Your right in the matter of Guantanamo and past prisoner abuses, Obama has disappointed supporters--turned quite few completely off and have gave detractors something to use as though their guy would not have done worse. His reasoning on the past abuses was that he didn't want to look back but go forward. Probably thought that using time and resources would have distracted from things that we need to deal with now such as two wars and a financial crises he inherited when he took office.
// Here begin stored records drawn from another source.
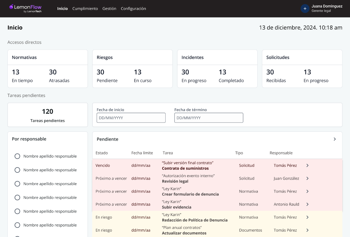Open the Incidentes shortcut card
This screenshot has width=350, height=237.
(x=217, y=69)
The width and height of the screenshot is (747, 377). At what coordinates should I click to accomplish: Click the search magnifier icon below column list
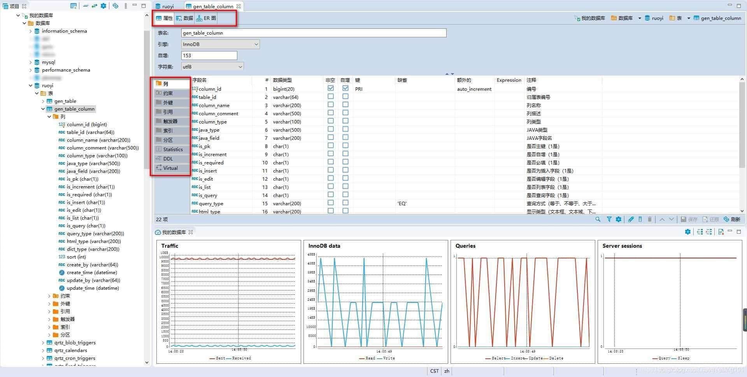click(x=598, y=219)
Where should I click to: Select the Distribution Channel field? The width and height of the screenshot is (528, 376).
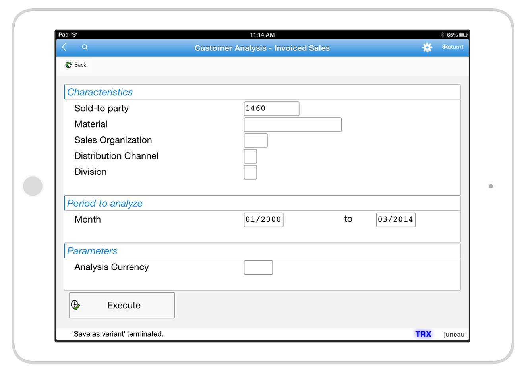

Possibly so. However, I think it is far more likely that he and the single-minded zealots who advise him didn't think through the consequences of doing what they promised to do. Certainly the fiasco of the Justice departments's failed attempt to hold a trial in New York illustrated how remarkably unrealistic they were. My impression is that Obama is very good at liberal talking points among a crowd of uncritical liberal claques, but, outside that comfort zone, he repeatedly reveals himself to be a rather shallow narcissistic talking head, with little in the way of either moral or intellectual substance.
RABEL222
 
  1  
Sat 3 Sep, 2011 01:56 pm
@georgeob1,
The definition of a conservative which is what Obama is.
georgeob1
 
  0  
Sat 3 Sep, 2011 02:11 pm
@RABEL222,
I don't think any conservatives would identify him oas one. Obama is merely a clueless liberal talking head who has suddenly confronted a reality he can neither understand nor deal with effectively.
0 Replies
 
revelette
 
  -1  
Sat 3 Sep, 2011 02:29 pm
@georgeob1,
Quote:
e repeatedly reveals himself to be a rather shallow narcissistic talking head, with little in the way of either moral or intellectual substance.


pot meet kettle
0 Replies
 
revelette
 
  0  
Sat 3 Sep, 2011 02:40 pm
@cicerone imposter,
Only on Rassmussen, the rest are not much better though. I just hope the coming year won't be as brutal at the last few weeks have been or he will get beat and then Lord have mercy on us all.


RCP Average 8/16 - 8/30 -- 45.5Obama 44.0Perrry Obama +1.5
Rassmussen 41 44
Quinnipiac 45 42
PPP (D) 49 43
Gallup 47 47

source
Finn dAbuzz
 
  2  
Sat 3 Sep, 2011 05:41 pm
@revelette,
And if the coming year is "as brutal" as the last few weeks have been, whose fault will that be?

Certainly not the Chief Executive's.